After a series of record-setting sessions, stocks struggled to find direction this week. Another string of strong economic reports – this time from retail sales and industrial output – were not enough to push stocks higher for the week. Investors turned cautious towards week’s end as initial claims for unemployment increased by 13,000 from the prior week to 861,000. That was higher from the previous week’s figures which were revised upwards by 55,000 to 848,000. Given that Covid cases appear to be on the decline, the vaccine rollout is gathering speed, and governments are loosening restrictions, markets grew wary that the continued layoffs suggest businesses are opting to remain lean rather than ramping up as markets had expected. For the week, the Dow rose 0.11%.

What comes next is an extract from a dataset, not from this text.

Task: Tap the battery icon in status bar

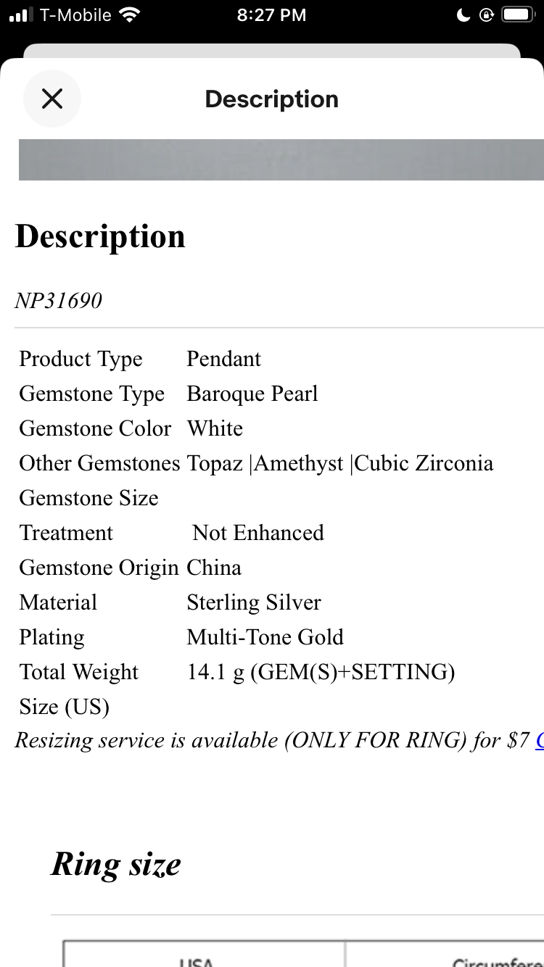Action: pyautogui.click(x=518, y=15)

Stimulus Checks Drive Retail Sales Higher
U.S. retail sales kicked the year off on a high note, jumping 5.3% in January. The jump helped break three straight months of falling sales that had been impacted as stimulus support faded, governments imposed tighter restrictions amid a surge in Covid cases, and consumers grew more cautious. The stimulus package passed late last year put an additional $600 in consumers’ hands which allowed them to spend on a variety of goods and services. Big ticket items were in hot demand with spending on electronics and appliances up 14.7% and furniture and home furnishing up 12%. Online shopping also remained popular, rising 11% for the month. Even Covid-battered food and drinking establishments registered healthy gains of 6.9%. With another $1.9 trillion in stimulus being debated, it appears that consumer spending will remain strong for some time as the pandemic abates.
Industrial Production Gathers Steam
Industrial production rose 0.9% in January, the fourth straight monthly gain. Driving the increase was a 1% gain in manufacturing output as well as a 2.3% increase in mining production. Those gains helped offset a decline in output of motor vehicles, which fell -0.7% in January. The car industry has struggled to keep up with demand recently as a global shortage of semiconductors for use in vehicle production has forced carmakers from General Motors to Ford to idle factories. As the global chip shortage eases, industrial output should gather steam once again and enable the sector to retake pre-pandemic highs.

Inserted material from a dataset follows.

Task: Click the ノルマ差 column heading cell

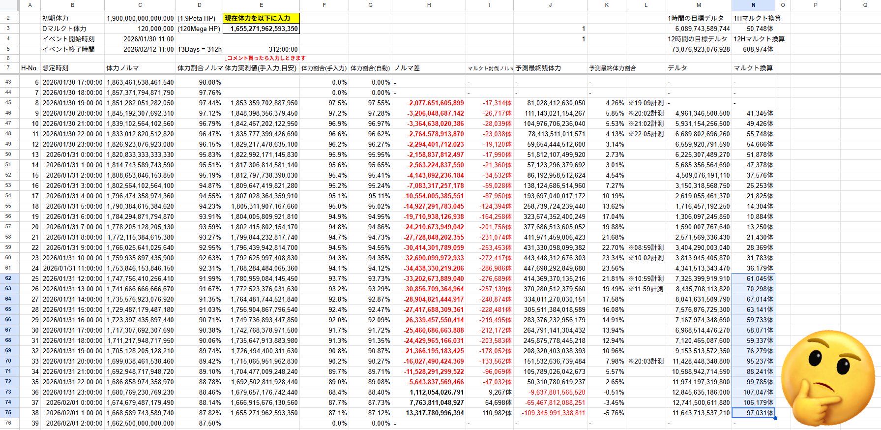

IFor the first time ever, lumber prices topped $1,000 per 1,000 board feet according to Random Length Lumber Futures for March. The high of $1,004.90 is double the price lumber commanded just three months ago. As a result of the escalating cost of lumber, housing starts fell -6.0% to a seasonally adjusted annual rate of 1.58 million units in January. The drop was led by a -12.2% decline in single-family housing starts which more than offset a 17.1% surge in multi-family. Permits for future homebuilding, which typically lead housing starts by one to two months, defied the rising cost of homebuilding by increasing 10.4% or a rate of 1.881 million units. Much of the gains though were concentrated in the multi-family segment which rose 27.2% compared to the 3.8% increase in single-family. As we head into the typically busy spring and summer homebuying season, we should see continued strong demand despite rising prices given that interest rates remain historically low and given the very lean inventory.
Overall, the week was set up to be another winning one for investors after strong retail spending and industrial production figures added to the recent batch of strong economic reports. Ultimately, however, things just fell flat. The bigger trend is still very supportive for markets with a massive stimulus package on the way, low interest rates, and Covid now appearing to be on the decline. Data from the Centers for Disease Control and Prevention shows that 16.1 million people have received their second dose of the vaccine as of February 18th and at the current vaccination rate we could reach herd immunity this fall. Things are shaping up to be very different than this time last year, and markets are likely to catch some spring fever over the next several weeks.
The Week Ahead
It will be a relatively quiet week for economic data with consumer prices and jobless claims being the highlights of the week.